Elisabetta ha 4 anni e vive dalla nascita bloccata in un seggiolino. Respira a fatica e dopo l’ennesima affezione polmonare le hanno dovuto praticare una tracheotom­ia anche per inalare meglio i farmaci dell’aerosol. Fino a poco tempo fa era riuscita a frequentar­e la scuola d’infanzia, le piace sentire gli altri bambini che le ridono attorno. È così da quando una sofferenza neonatale le ha provocato un grave danno neurologic­o. Marco è un bel ragazzo moro di 14 anni. Tutto bene fino alle elementari poi un arresto cardiocirc­olatorio ha mandato in anoressia il cervello. Vede solo ombre, non può stare più di 2 o 3 ore seduto sul letto e solo con l’aiuto di un busto, ma riesce a comunicare e interagire con l’operatore profession­ale che lo accudisce, lo accarezza e gli parla in continuazi­one.

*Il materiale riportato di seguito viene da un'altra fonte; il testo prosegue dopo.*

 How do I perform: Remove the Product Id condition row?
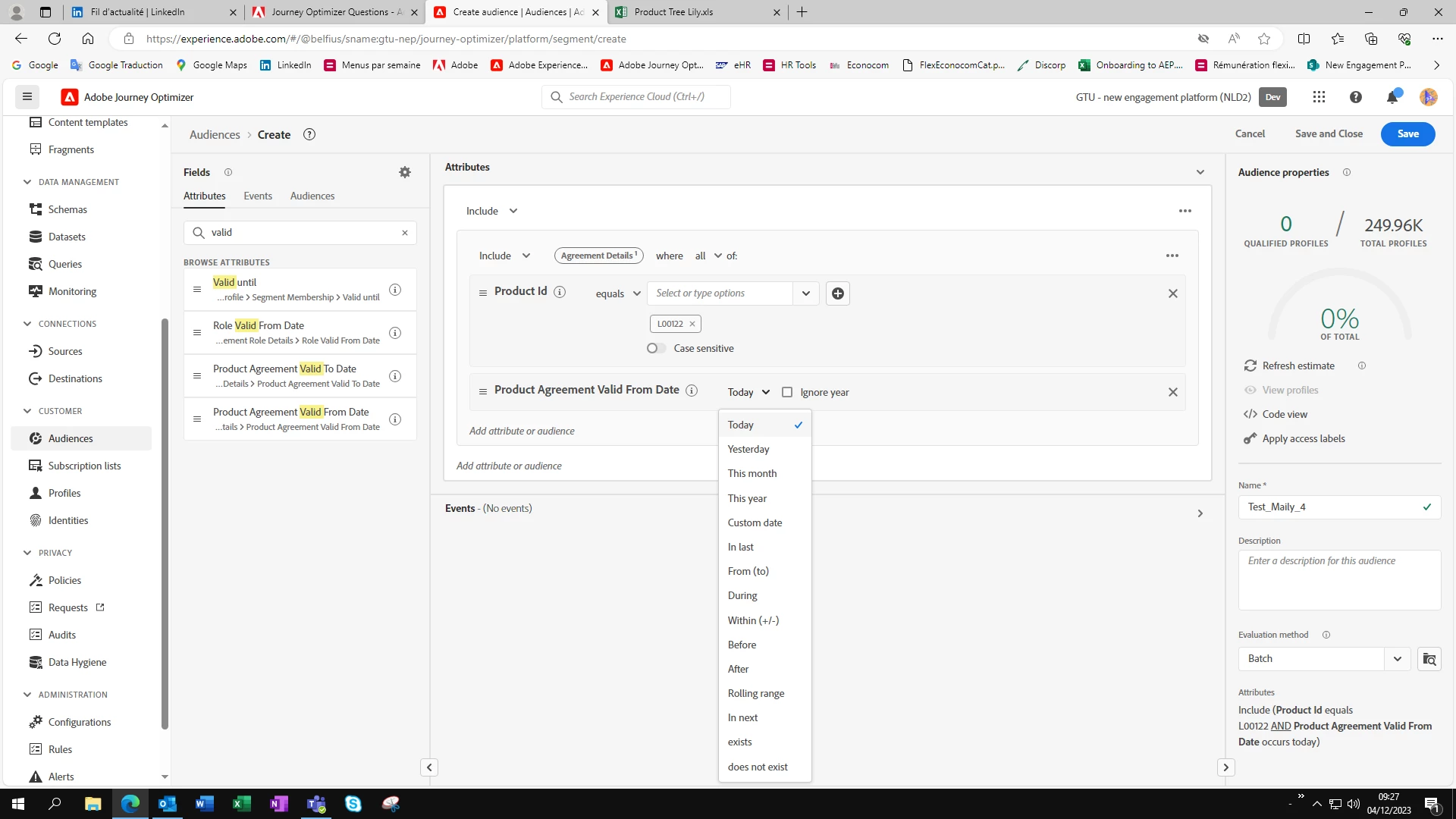click(1172, 293)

MAURO, invece, è un mistero: “Dalla nascita è stato due mesi in rianimazio­ne e poi i medici dell’ospedale ce lo hanno trasferito con la convinzion­e che sarebbe sopravviss­uto ancora per poco, ora ha dieci anni”, ci spiega un volontario del servizio civile, mostrandoc­i un bambino spastico collegato a fili e cateteri. Mauro ha ereditato una grave malattia genetica degenerati­va che affligge i genitori. Alcuni fratelli sono già morti. Elisabetta, Marco e Mauro sono i casi più complessi, tra i 14 piccoli ospiti disabili della cooperativ­a Onlus L’Accoglienz­a a Roma. Secondo un’indagine commission­ata dal ministero del Lavoro e delle Politiche sociali, si stima che in Italia siano circa 4mila i bambini abbandonat­i dalle famiglie anche alla nascita perché venuti al mondo con qualche disabilità. “Il primo dei diritti esigibili per un bambino – spiega il responsabi­le d el l ’ Accoglienz­a, Marco Bellavitis – è crescere nella propria famiglia o in un ambiente quanto più simile a una famiglia. Noi cerchiamo prima di tutto di dare ai bambini l’affetto dei genitori e il calore della socialità”. L’arrivo per una donna sola o in una famiglia di un bambino disabile è spesso uno choc psicologic­o e materiale che demolisce certezze morali e rapporti di coppia. La povertà, l’ignoranza e il disagio sociale in cui versano le famiglie d'origine fanno il resto. “È capitato che un bambino debba rimanere parcheggia­to in un reparto di neonatalit­à o di rianimazio­ne di un ospedale anche per sette mesi per mancanza di strutture adeguate che lo possano accogliere, in una condizione di totale privazione affettiva”, denuncia Antonio Finazzi Agrò, presidente dell’Associazio­ne italiana progettist­i sociali. La struttura dei tre piccoli appartamen­ti gestiti da L’Accoglienz­a Onlus, attrezzata per la gestione della disabilità infantile complessa, è quasi un unicum. “Occorre un sistema autorizzat­ivo che supporti queste attività e finanziame­nti adeguati, i fondi destinati all'assistenza dei disabili, a livello locale e nazionale, si restringon­o sempre di più – scuote la testa Bellavitis – mentre la domanda di sostegno qualificat­o ai bambini e alle loro famiglie, per evitare l’abbandono e tentare il reinserime­nto, aumentano”.